───── Texte source ─────


  1. Biographie : Jean-Louis Guez de Balzac (1597-1654) était filleul du duc d’Épernon, au service de qui il fut d’abord : en 1621-1622, un fils du duc, l’archevêque de Toulouse, cardinal de la Valette, l’employa comme agent à Rome. Dès 1624, il se retira chez lui, et à partir de 1631 n’en bougea plus guère. Il fut présenté très tard à l’Hôtel de Rambouillet dans un de ses derniers voyages à Paris ; le dernier est de 1636, et c’est dans celui-là qu’il fit son unique apparition à l’Académie française, dont on l’avait mis malgré lui. Richelieu l’avait fait conseiller d’État et historiographe de France, sans peut-être se montrer disposé à utiliser les talents de Balzac dans les grands emplois auxquels celui-ci se serait estimé propre. On ne sait ce que peut être la tempête qui en 1627 faillit le briser. Il y eut à coup sûr quelque déception d’ambition dans sa retraite philosphique.

───── Extrait de données ─────

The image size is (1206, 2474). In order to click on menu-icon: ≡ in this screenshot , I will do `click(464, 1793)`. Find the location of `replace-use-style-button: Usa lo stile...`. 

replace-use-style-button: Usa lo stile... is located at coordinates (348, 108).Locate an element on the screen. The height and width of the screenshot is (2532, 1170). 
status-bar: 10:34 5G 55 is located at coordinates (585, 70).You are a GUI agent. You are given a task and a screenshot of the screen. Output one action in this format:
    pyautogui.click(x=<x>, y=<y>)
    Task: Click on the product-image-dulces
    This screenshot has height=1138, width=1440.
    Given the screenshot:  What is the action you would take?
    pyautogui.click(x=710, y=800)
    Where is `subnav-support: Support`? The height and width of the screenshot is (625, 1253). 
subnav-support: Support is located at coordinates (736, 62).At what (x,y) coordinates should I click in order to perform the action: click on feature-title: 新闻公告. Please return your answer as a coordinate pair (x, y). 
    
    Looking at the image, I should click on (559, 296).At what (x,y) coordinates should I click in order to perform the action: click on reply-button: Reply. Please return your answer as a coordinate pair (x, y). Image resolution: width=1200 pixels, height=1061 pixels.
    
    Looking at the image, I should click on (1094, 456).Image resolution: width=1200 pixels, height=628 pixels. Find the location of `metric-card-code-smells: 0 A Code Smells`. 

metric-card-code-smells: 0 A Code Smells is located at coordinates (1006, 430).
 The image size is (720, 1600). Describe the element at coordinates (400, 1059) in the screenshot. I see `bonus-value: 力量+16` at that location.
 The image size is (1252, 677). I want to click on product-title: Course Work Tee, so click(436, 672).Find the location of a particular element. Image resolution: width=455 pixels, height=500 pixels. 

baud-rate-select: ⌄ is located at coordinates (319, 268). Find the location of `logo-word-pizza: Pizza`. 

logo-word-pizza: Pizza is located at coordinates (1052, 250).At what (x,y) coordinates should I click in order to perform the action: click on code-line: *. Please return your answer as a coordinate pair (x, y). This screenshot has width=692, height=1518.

─────

> Consigne de l'exercice:
Reproduisez à l'identique le passage de la notice sur Guez de Balzac qui va de « 1. Biographie : Jean-Louis » jusqu'à « sa retraite philosphique. » inclus. Les enregistrements forment un matériau distinct, indépendant du texte.

> Réponse à l'exercice:
1. Biographie : Jean-Louis Guez de Balzac (1597-1654) était filleul du duc d’Épernon, au service de qui il fut d’abord : en 1621-1622, un fils du duc, l’archevêque de Toulouse, cardinal de la Valette, l’employa comme agent à Rome. Dès 1624, il se retira chez lui, et à partir de 1631 n’en bougea plus guère. Il fut présenté très tard à l’Hôtel de Rambouillet dans un de ses derniers voyages à Paris ; le dernier est de 1636, et c’est dans celui-là qu’il fit son unique apparition à l’Académie française, dont on l’avait mis malgré lui. Richelieu l’avait fait conseiller d’État et historiographe de France, sans peut-être se montrer disposé à utiliser les talents de Balzac dans les grands emplois auxquels celui-ci se serait estimé propre. On ne sait ce que peut être la tempête qui en 1627 faillit le briser. Il y eut à coup sûr quelque déception d’ambition dans sa retraite philosphique.